Facilitating Critical Thinking Skills I incorporate active learning into my teaching to foster the critical thinking skills vital to nursing practice. Students must not simply learn the answer to a question, but also must be able to explain the rationale for the answer. Integrating computer response questions into my lectures provide students with real-time feedback on their learning and allow for class or small group discussions on the rationale for the answer. This method also allows me to assess student learning, identify content weakness, and track class progress. With this knowledge, I can immediately adjust my approach to teaching a particular topic to meet the needs of the students. I utilize in-depth case studies that provide optional active learning activities for students to check their learning. These case studies address multiple domains of learning so that students may check their understanding and synthesize material into a holistic approach to health and disease. Students generally work in groups, and answer sheets are subsequently provided for students to check their understanding. Students who successfully complete the case studies develop a better grasp of the material and more confidence in their ability to perform well in the course.

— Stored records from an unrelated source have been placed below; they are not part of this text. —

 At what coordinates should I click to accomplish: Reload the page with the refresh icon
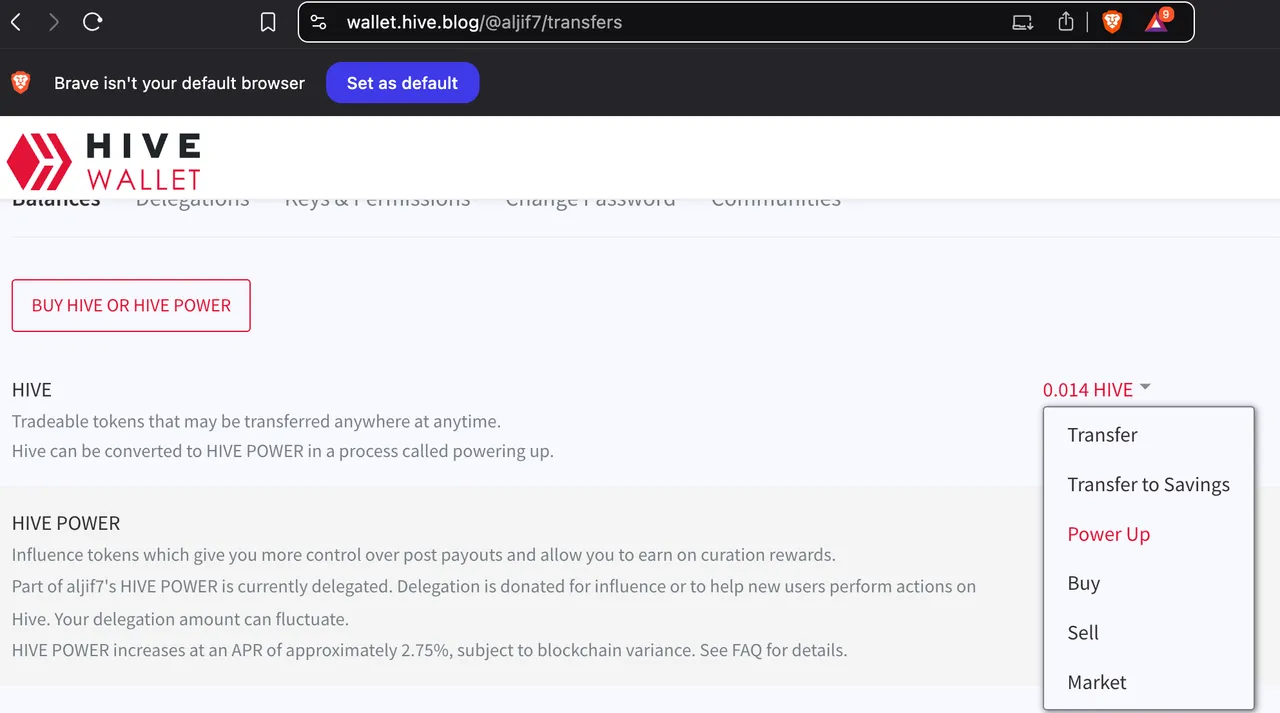click(93, 22)
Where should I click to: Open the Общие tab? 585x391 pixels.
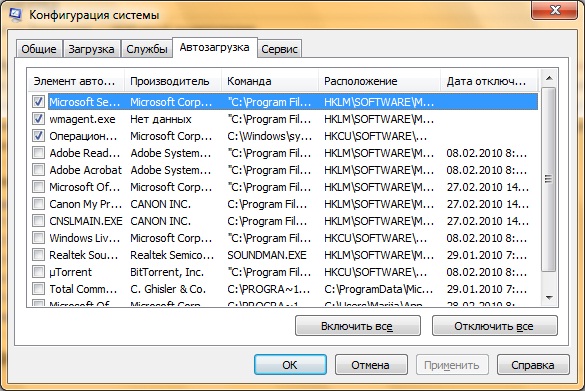[x=38, y=49]
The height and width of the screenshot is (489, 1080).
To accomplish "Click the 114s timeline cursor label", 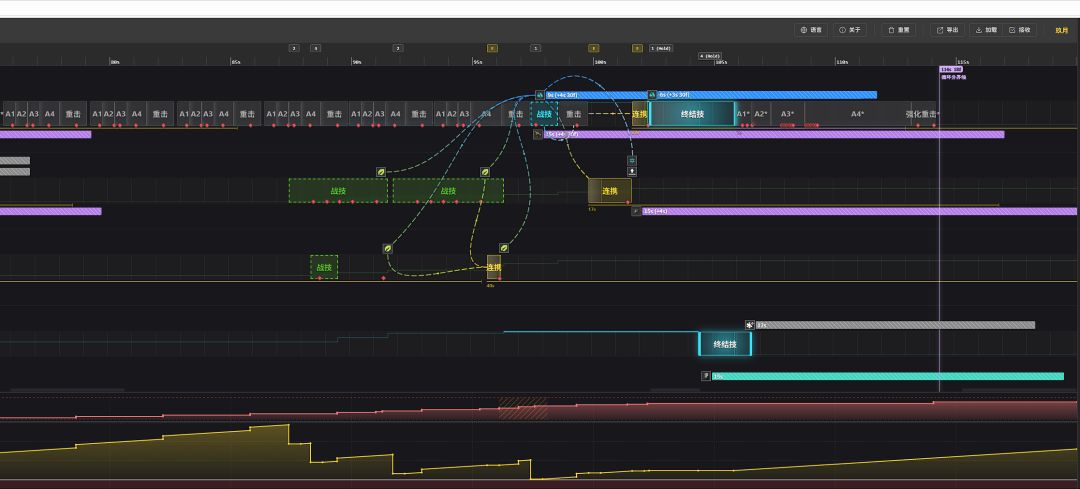I will click(950, 69).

Fostering an Inclusive Learning Environment My goals for diversity in nursing education are two-fold: 1. To create a community of nurse leaders and scholars who are as diverse as the communities in which we live and serve and 2. To foster a learning environment such that these nurse leaders and scholars are able to promote optimal health for all by creating, changing, and leading through innovative teaching, discovery, nursing practice, and social action. As an instructor, I find it important to include topics on diversity, culture, and society into the course content. These topics should not just provide students with information on topics such as gender identity and cultural norms, but also require students to reflect on an individual might feel within today’s society. For example, students are often instructed to respect a patient’s gender identity, but better instruction could include an exercise requiring reflection on how a patient who identifies as gender neutral might feel when filling out a form or getting a driver’s license. Nursing education should include teaching students to try to look at each situation from the patient’s perspective and never from their own. Diversity comes in many forms, and as an instructor and researcher I have a duty to promote and celebrate the diversity within our communities. I have a responsibility to guide students in considering the resources available to those they encounter and care for and to set an example by demonstrating that each person is deserving of the same respect and care no matter what their background, beliefs, or situation.